A reproducible Snakemake pipeline for the detection, consensus filtering, and quantification of circular RNAs (circRNAs) from paired-end rRNA-depleted RNA-seq data. Two independent detection tools — CIRCexplorer2 and CIRI2 — are run in parallel, and only circRNAs called by both (2-of-2 consensus) are retained. Linear gene expression is quantified in parallel using featureCounts for downstream comparison and differential expression analysis.
- Overview
- Pipeline DAG
- Tools & Dependencies
- Repository Structure
- Configuration
- Running the Pipeline
- Output Files
- Downstream R Analysis
- Citations
circRNA detection from short-read RNA-seq data is prone to false positives.
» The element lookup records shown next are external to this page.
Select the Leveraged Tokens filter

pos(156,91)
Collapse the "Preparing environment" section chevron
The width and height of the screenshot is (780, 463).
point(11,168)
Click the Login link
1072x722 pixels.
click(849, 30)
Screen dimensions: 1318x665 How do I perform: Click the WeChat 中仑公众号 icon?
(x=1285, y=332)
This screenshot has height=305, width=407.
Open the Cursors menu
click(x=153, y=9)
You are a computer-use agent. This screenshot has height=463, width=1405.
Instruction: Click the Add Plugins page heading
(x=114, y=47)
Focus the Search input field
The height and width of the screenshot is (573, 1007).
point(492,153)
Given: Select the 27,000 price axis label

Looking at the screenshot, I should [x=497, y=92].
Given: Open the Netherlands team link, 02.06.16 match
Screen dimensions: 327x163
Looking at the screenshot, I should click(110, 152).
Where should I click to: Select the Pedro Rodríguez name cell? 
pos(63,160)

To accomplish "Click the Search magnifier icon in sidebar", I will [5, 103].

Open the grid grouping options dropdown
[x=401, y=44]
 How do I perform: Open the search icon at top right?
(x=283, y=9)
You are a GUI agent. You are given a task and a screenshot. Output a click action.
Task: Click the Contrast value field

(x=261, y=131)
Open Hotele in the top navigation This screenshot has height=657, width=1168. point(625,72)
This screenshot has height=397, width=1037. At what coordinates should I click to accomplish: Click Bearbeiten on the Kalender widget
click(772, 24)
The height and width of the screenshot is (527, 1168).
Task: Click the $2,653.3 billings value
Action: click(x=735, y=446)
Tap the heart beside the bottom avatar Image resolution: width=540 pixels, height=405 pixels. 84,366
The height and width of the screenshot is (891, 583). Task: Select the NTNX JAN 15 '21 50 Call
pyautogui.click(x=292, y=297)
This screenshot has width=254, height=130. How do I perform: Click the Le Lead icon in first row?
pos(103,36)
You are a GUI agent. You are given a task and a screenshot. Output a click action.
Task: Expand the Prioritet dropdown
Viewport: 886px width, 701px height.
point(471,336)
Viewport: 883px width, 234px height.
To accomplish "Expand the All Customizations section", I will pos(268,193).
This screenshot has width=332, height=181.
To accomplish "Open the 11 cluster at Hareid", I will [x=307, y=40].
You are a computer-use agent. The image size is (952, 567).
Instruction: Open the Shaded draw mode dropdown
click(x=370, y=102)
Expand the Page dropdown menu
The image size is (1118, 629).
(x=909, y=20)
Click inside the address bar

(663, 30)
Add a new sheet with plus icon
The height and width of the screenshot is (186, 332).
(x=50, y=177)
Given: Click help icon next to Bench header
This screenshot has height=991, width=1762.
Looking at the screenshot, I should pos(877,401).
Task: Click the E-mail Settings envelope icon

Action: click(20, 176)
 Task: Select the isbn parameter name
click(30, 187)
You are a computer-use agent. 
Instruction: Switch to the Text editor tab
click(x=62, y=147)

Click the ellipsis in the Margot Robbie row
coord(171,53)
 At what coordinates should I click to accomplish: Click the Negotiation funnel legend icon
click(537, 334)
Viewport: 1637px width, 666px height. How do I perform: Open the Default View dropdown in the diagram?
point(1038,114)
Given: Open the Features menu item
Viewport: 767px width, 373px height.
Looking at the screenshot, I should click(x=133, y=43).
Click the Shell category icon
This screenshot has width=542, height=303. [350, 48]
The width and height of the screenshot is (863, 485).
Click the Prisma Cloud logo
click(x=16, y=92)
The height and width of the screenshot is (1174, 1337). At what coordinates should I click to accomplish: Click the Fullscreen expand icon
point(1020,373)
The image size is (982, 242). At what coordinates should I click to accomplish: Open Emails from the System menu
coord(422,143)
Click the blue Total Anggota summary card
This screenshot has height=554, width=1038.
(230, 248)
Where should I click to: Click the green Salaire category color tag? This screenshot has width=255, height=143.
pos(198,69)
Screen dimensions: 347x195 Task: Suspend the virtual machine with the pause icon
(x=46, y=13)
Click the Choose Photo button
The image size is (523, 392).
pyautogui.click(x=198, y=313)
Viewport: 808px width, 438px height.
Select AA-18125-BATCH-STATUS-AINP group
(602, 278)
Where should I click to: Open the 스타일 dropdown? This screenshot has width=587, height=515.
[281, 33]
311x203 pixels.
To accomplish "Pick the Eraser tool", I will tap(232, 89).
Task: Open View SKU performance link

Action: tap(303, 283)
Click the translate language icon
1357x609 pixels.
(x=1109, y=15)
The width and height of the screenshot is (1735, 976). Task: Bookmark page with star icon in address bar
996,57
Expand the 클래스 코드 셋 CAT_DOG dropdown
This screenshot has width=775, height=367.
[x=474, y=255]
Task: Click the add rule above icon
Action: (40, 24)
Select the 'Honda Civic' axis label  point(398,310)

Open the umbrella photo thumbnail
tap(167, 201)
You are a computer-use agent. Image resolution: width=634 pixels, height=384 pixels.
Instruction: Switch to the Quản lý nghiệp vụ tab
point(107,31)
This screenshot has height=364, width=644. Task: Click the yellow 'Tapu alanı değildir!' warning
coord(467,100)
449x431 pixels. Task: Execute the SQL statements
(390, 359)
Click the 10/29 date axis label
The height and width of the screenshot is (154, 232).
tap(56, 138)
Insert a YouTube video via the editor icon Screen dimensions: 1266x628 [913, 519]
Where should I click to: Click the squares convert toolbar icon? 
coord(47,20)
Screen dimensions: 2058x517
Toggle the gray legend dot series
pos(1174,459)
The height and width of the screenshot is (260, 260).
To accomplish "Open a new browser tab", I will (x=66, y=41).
Each detection tool uses a different alignment strategy and back-splice junction (BSJ) identification algorithm, so requiring independent confirmation from two tools substantially reduces the false discovery rate without dramatically sacrificing sensitivity.
Two parallel detection branches:
| Branch | Aligner | Detection tool | Key feature |
|---|---|---|---|
| CIRCexplorer2 | STAR (chimeric mode) | CIRCexplorer2 annotate | Exon-aware annotation, ciRNA support |
| CIRI2 | BWA-MEM | CIRI2 (Perl) | MLE-based BSJ filtering, repetitive region handling |
After per-sample detection, a 2-of-2 consensus filter keeps only circRNAs present in both outputs, then normalises BSJ counts to RPM using the STAR-reported uniquely mapped read count as the library size denominator. Linear gene expression is quantified from the STAR BAM using featureCounts (all samples in a single combined matrix).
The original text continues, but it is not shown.